From ‘fakir’ in a rally in Benaras, he declared himself as ‘Ganga mai ka beta’ (son of holy river Ganga). In Hindu religion, river Ganga is seen as a holy river, the water of these river is used for rituals in temples as a certain notion of purity is attached with it. People have faith and they believe that anyone who bathes in the river Ganga, washes off all his sins. Claiming to be the son of river Ganga he posed as a pure person, who has no relation to Gujarat riots, corruption or criminal cases.

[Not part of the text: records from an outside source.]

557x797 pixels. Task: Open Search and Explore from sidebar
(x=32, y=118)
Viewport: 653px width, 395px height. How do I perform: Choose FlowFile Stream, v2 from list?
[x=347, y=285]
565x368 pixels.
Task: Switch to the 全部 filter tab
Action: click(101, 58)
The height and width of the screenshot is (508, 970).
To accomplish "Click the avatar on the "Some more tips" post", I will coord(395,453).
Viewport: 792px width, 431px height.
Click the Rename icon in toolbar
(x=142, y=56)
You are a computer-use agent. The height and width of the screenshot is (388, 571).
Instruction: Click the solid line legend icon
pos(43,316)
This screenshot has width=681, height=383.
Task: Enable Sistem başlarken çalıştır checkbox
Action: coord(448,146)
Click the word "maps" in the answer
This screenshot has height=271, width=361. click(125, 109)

Later on, he went to call himself a ‘chaiwala’ (tea-seller), a laborious and hard-working ordinary man who finds pleasure in the service of others. As someone who is not privileged to have family lineage in politics and yet with all the struggles and hard work, could become a leader of the masses. Thus a man who practised simple living but high thinking.

And finally, he declares himself a ‘chowkidar’ (watchman). A watchman keeps awake to look after the house in the presence or absence of the owner. He claims that no person will dare to steal and escape as he is a watchman with a 56 inch of chest. The individual self of Modi has declared himself as one and only worthy man and everyone else as corrupt and criminal.

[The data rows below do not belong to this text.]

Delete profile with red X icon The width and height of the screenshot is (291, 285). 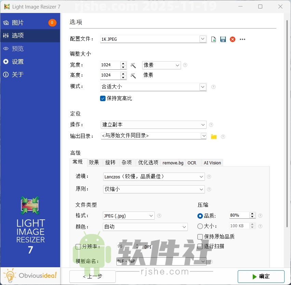pos(233,39)
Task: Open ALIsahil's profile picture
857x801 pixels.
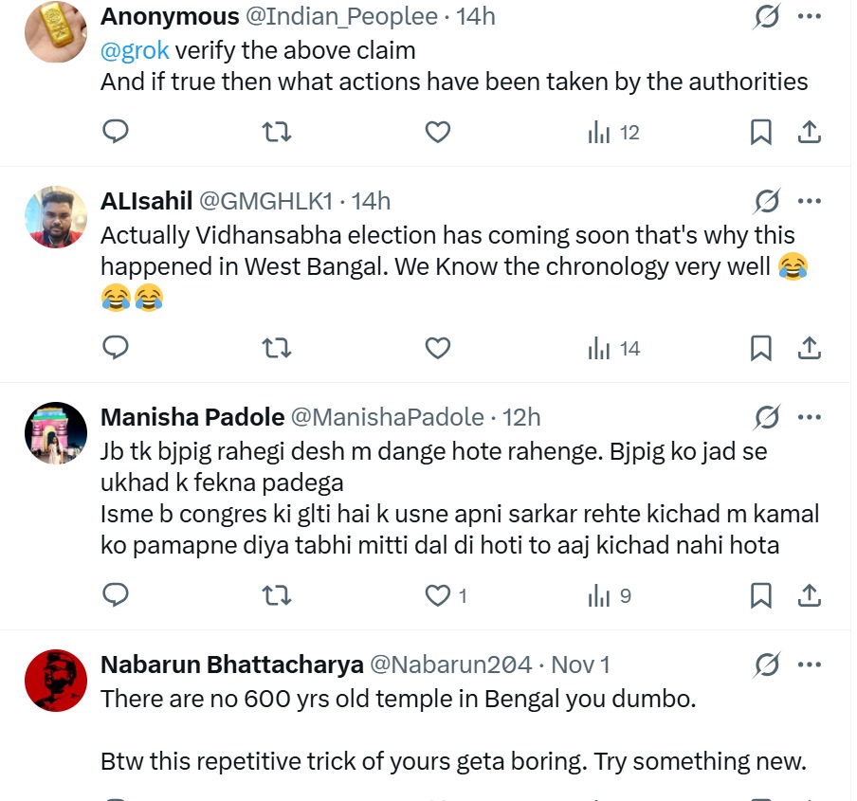Action: tap(56, 217)
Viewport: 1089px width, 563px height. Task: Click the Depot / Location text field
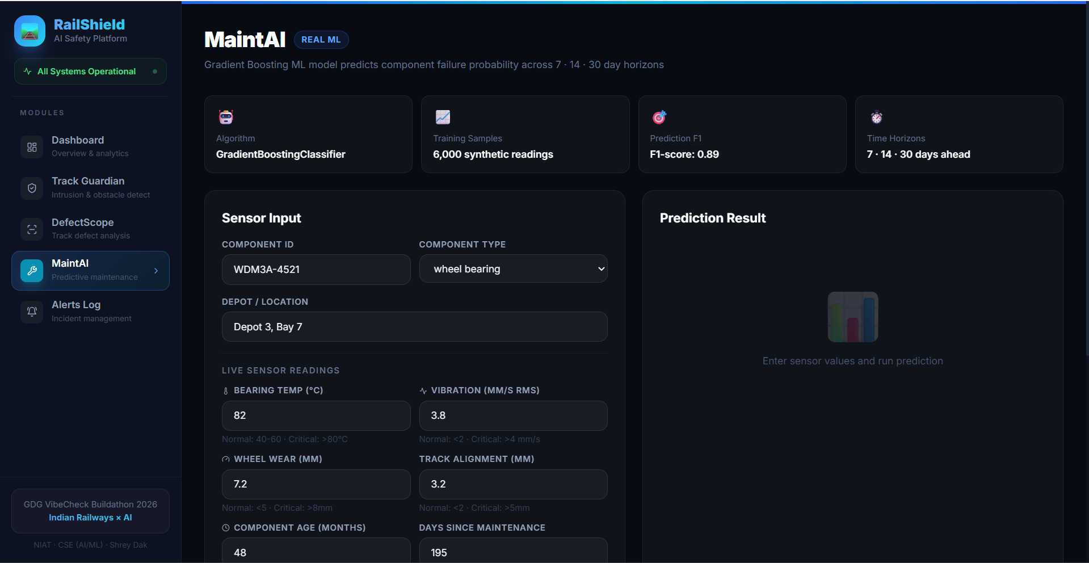(x=414, y=327)
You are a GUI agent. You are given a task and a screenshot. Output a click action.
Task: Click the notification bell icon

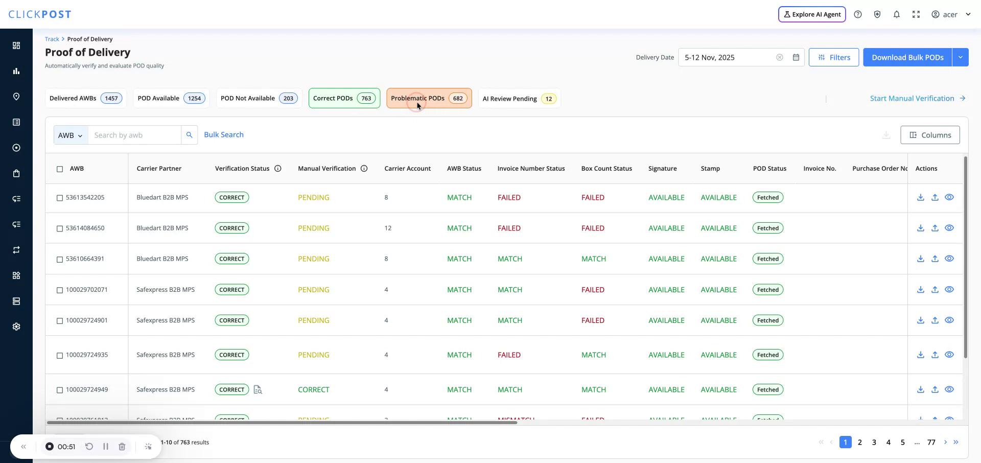tap(896, 14)
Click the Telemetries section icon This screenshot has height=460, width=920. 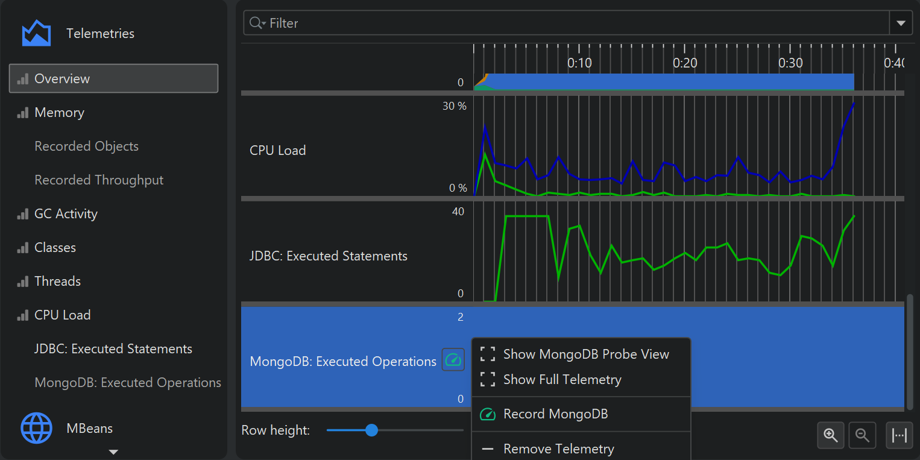pos(36,33)
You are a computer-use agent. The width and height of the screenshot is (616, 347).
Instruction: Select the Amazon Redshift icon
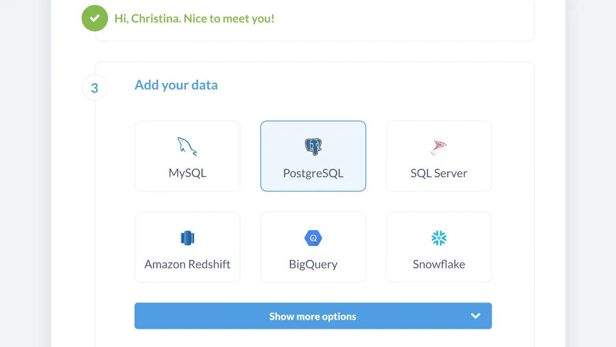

The reason for citing all these cases is to argue that either to be a ‘fakir’ or to be a ‘ganga mai ka beta’ or ‘chaiwala’ or to be a ‘chowkidar’ people need not be educated and yet be the Prime Minister. This is what precisely Modi has done in all these years of his governance which has been supported by the media through image creation. Since the majority of population in the country are uneducated, he has tried to reach these target groups through the self-creation of an illusory image, which he is of course not in real life. And perhaps, once he declares himself as ‘fakir’, ‘ganga mai ka beta’, ‘chaiwala’ and ‘chowkidar’, he smoothly moves away from the questions of development. Through such distractions and image creation he avoids any confrontations with the questions of unemployment, health, education, demonetisation, GST, women safety, social justice etc.

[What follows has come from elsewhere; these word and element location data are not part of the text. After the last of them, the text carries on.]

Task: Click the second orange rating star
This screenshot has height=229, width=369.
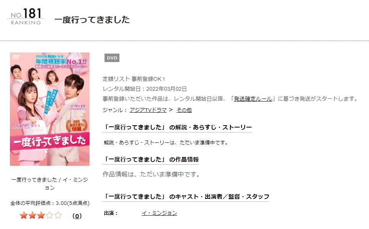Action: pos(32,215)
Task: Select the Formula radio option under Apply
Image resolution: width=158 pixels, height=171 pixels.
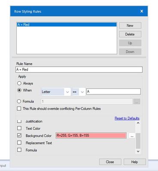Action: [x=19, y=101]
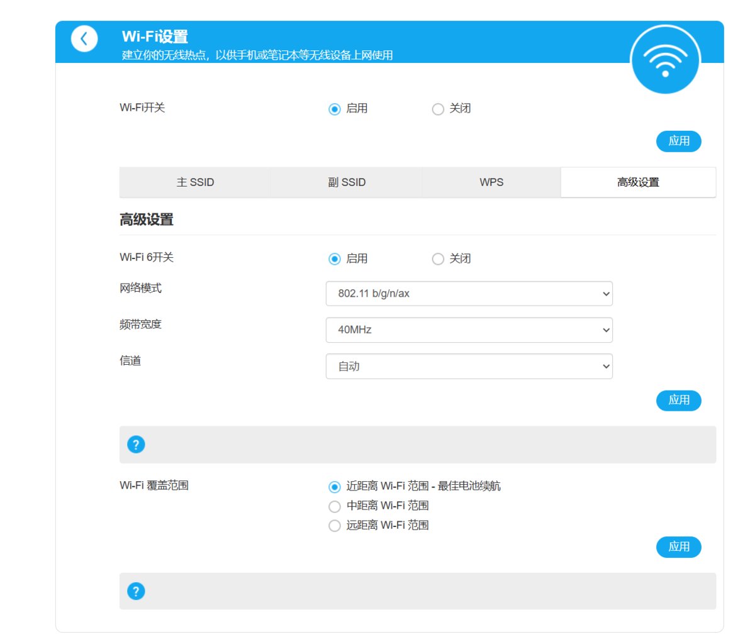Expand the 频带宽度 40MHz dropdown
This screenshot has height=644, width=755.
469,330
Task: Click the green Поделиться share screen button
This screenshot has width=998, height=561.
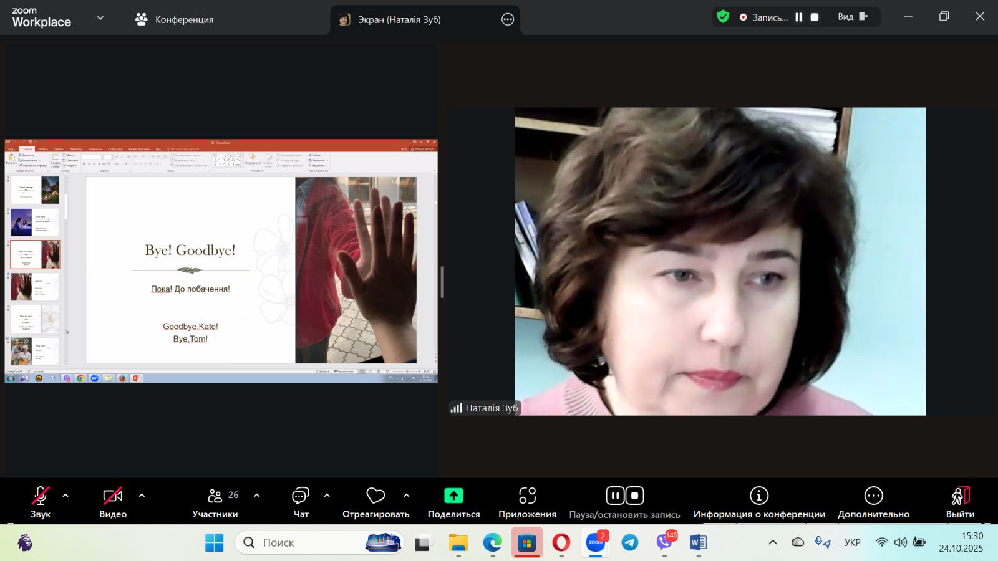Action: pos(453,496)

Therefore, one can notice that to escape from the basic questions, such as, why there is a rise in unemployment among the youth, why there has been farmers' unrest in the country, why students across universities have been agitating, who is responsible for the death of hundreds of children in the Gorakhpur hospital tragedy, what was the outcome of demonetisation, Modi and his party have decided to play victim card along with invoking pseudo-nationalism. This is precisely the reason why BJP has not been promising developmental goals with less than a month to go into election. The politics of BJP for 2019 election is nothing but ‘communalism against secularism’ and ‘religious nationalism against development’. In totality, the approach taken by the right wing political party is a shift towards ‘communal democracy’, where differences are not cherished but used by dominant communities to deepen the social hierarchy.

Thus, the shift from developmental politics towards a communal politics and invoking religious nationalism is a calculated move to galvanise hindu voters as they have not got much to show on the development front. Moreover, there has been a constant effort to mislead the public by pitching opposition as antithetical to nationalism and development, which is supported by the media. At the same time, the opposition parties have also failed to question and make the ruling government accountable for their failure to bring ‘achhe din’ to the people.



Omprakash Mahato is a BAPSA activist and PhD scholar in Center for Political Studies (CPS), JNU.